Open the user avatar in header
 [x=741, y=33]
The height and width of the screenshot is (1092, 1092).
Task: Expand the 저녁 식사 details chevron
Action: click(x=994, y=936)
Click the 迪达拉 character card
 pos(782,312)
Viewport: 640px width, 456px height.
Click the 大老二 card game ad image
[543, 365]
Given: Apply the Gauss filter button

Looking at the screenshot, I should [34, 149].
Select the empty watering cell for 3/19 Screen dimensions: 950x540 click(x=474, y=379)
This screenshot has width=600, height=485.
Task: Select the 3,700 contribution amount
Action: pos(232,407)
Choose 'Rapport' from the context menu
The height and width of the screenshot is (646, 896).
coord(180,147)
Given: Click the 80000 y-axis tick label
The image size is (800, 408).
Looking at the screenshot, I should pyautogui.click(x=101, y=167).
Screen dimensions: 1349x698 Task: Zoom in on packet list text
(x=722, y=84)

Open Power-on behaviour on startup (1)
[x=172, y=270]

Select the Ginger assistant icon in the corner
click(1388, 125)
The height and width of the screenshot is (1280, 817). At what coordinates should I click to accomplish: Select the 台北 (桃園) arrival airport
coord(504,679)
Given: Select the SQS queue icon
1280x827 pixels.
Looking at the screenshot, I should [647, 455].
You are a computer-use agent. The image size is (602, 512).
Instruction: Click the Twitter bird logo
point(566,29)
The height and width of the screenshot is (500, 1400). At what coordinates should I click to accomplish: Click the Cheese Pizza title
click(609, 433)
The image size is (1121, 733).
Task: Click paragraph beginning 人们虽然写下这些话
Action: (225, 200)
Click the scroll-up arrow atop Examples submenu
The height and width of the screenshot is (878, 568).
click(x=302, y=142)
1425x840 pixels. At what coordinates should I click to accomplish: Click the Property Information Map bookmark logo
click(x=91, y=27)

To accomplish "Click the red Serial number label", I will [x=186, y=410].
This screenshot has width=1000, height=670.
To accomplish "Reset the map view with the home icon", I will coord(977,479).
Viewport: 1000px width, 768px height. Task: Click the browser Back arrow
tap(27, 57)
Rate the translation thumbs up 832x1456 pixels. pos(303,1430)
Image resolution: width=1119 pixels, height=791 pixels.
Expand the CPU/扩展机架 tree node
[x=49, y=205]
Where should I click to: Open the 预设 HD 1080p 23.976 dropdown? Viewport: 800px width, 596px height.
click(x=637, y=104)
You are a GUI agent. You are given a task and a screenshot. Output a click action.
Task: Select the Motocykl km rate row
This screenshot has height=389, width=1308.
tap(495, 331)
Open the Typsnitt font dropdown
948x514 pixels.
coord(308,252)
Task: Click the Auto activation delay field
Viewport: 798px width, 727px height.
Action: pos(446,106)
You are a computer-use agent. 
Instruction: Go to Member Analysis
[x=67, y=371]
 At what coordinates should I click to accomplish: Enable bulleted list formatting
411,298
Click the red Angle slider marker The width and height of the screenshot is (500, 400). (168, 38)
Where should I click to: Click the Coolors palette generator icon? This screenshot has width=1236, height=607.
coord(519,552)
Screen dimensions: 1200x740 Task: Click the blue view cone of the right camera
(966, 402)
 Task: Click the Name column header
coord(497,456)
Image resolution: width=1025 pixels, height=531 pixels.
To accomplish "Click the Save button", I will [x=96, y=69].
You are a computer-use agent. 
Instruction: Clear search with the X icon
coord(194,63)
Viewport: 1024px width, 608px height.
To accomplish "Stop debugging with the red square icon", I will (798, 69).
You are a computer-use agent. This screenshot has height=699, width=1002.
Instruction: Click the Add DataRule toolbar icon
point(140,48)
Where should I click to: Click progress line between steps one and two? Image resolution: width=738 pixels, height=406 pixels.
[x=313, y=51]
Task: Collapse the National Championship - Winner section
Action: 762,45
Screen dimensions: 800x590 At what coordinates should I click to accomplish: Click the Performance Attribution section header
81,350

== The task ==
Gather from the data above every line with the string "will".

== Output ==
To accomplish "Click the red Serial number label", I will [x=186, y=410].
To accomplish "Reset the map view with the home icon", I will coord(977,479).
To accomplish "Click the Save button", I will [x=96, y=69].
To accomplish "Stop debugging with the red square icon", I will (798, 69).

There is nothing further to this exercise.